I have been using results from this paper in calculations. In sections 2.4 and 3.4 they perform a canonical transformation into new coordinates consisting of constants of motion. They then construct an SL$(2, \mathbb{R})$ algebra that acts on these coordinates.

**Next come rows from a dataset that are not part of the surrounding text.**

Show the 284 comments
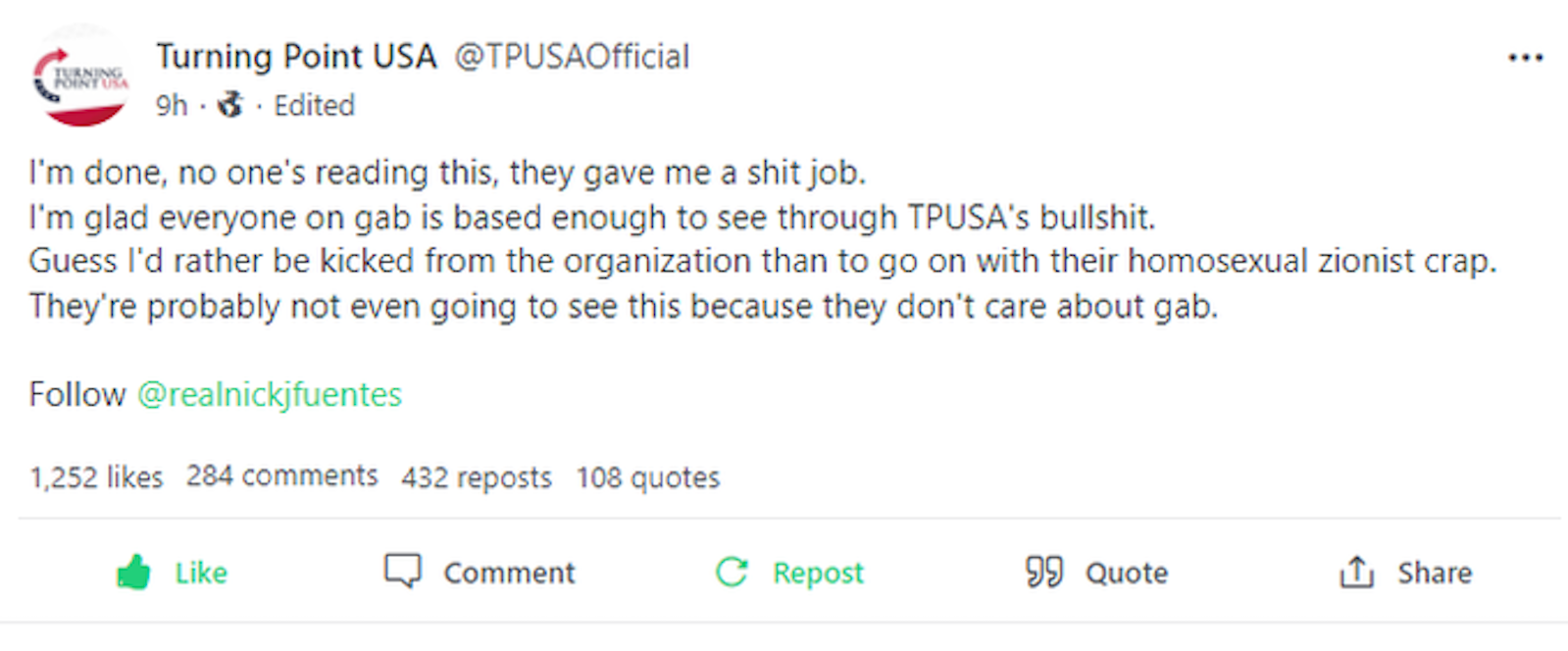This screenshot has width=1568, height=651. tap(281, 476)
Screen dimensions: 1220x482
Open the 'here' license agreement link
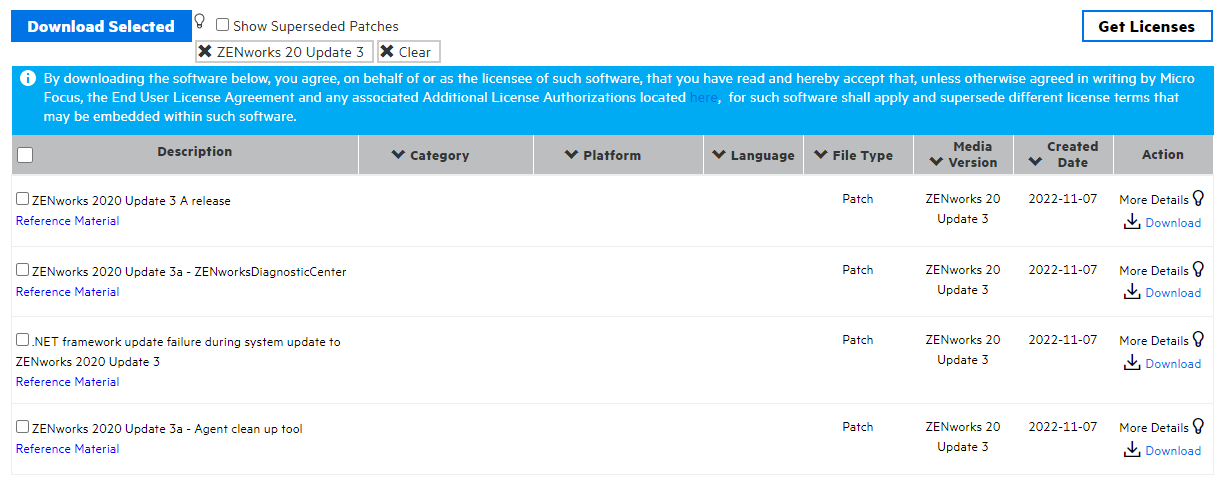(x=703, y=97)
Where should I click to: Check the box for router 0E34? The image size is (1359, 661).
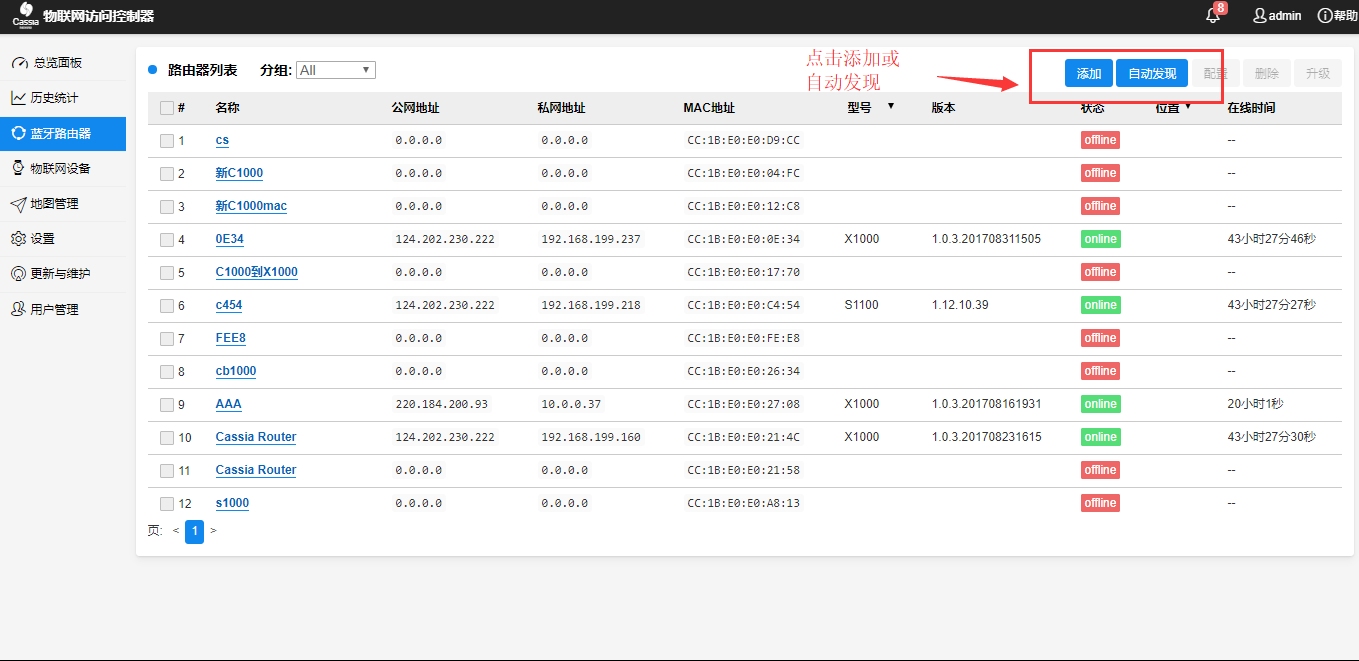pyautogui.click(x=167, y=240)
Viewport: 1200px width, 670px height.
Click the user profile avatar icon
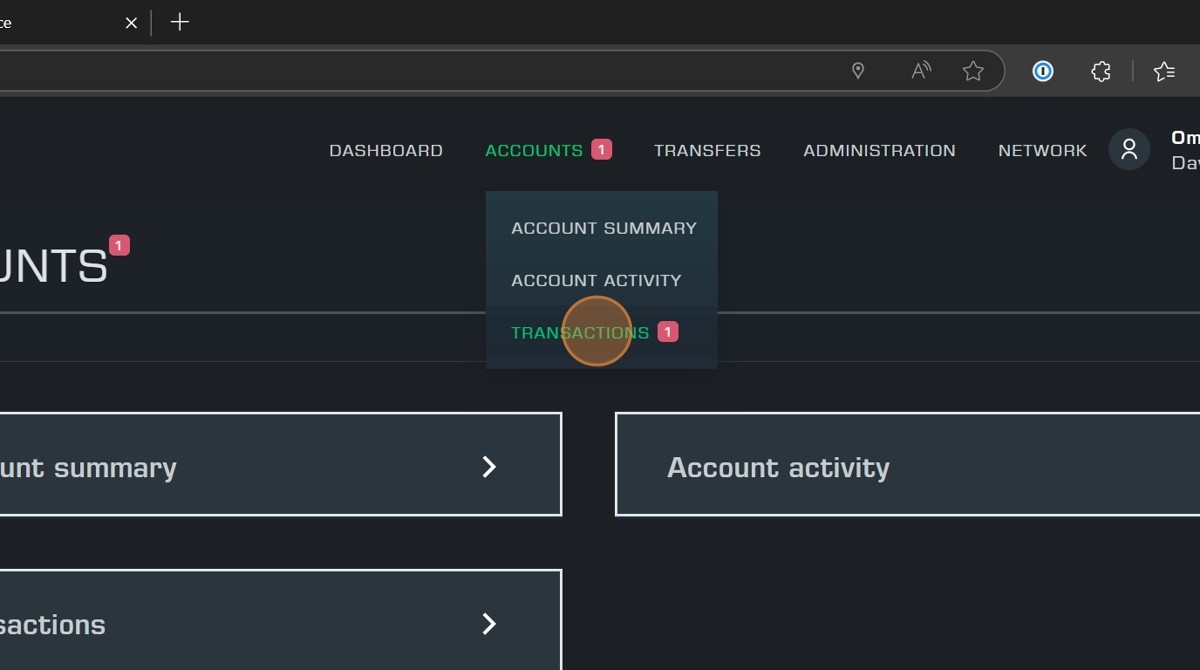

The canonical transformation for Schwarzschild $(r, \phi, p_r, p_\phi) \rightarrow (T, \Phi, H, L)$ is given by \begin{align} d T &= \frac{Hr^4}{\left(r^2-2Mr\right)\sqrt{\mathcal{R}(r)}}d r \\ d \Phi &= d\phi - \frac{L}{\sqrt{\mathcal{R}(r)}} d r. \end{align} where \begin{equation}\label{eq:HamSchw} H = \sqrt{\left(1-\frac{2M}{r}\right)\left(\frac{p_\phi^2}{r^2}+ \left(1-\frac{2M}{r}\right)p_r^2\right).} \end{equation}
We can then define a generator \begin{equation} H_0 = (H- \tilde{H}(L)) T \end{equation} where $\tilde{H}(L)$ is the Hamiltonian of the null bound geodesics \begin{equation} \tilde{H}(L) = |L|/ \sqrt{27M^2}. \end{equation} Now the number of orbits for an unbound geodesic can be calculated through the winding number $w = \Delta \phi /(2\pi)$. It can be shown that $\Delta \phi$ in the limit of bound null geodesics is given by $$\Delta \phi = \ln(R_{\text{min}}^{-2})$$ where $R$ is defined through $r = 3M(1+R)$. In this case $$\{w, H_0\} = 1/(2\pi).$$
In section 2.4 the authors claim that the group action on the observable $w$ increases it to $w+1$ (see eq. (2.71)). I am confused on how this group action is defined, as I am not used to their conventions. How is the group action here defined in terms of Poisson brackets?